Beneath this task is a listing; retype all of it exactly.

═══ Data to use ═══

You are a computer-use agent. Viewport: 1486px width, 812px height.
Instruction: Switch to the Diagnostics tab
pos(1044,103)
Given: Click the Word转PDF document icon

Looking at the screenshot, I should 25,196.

═══

● **Solution**
You are a computer-use agent. Viewport: 1486px width, 812px height.
Instruction: Switch to the Diagnostics tab
pos(1044,103)
Given: Click the Word转PDF document icon

Looking at the screenshot, I should 25,196.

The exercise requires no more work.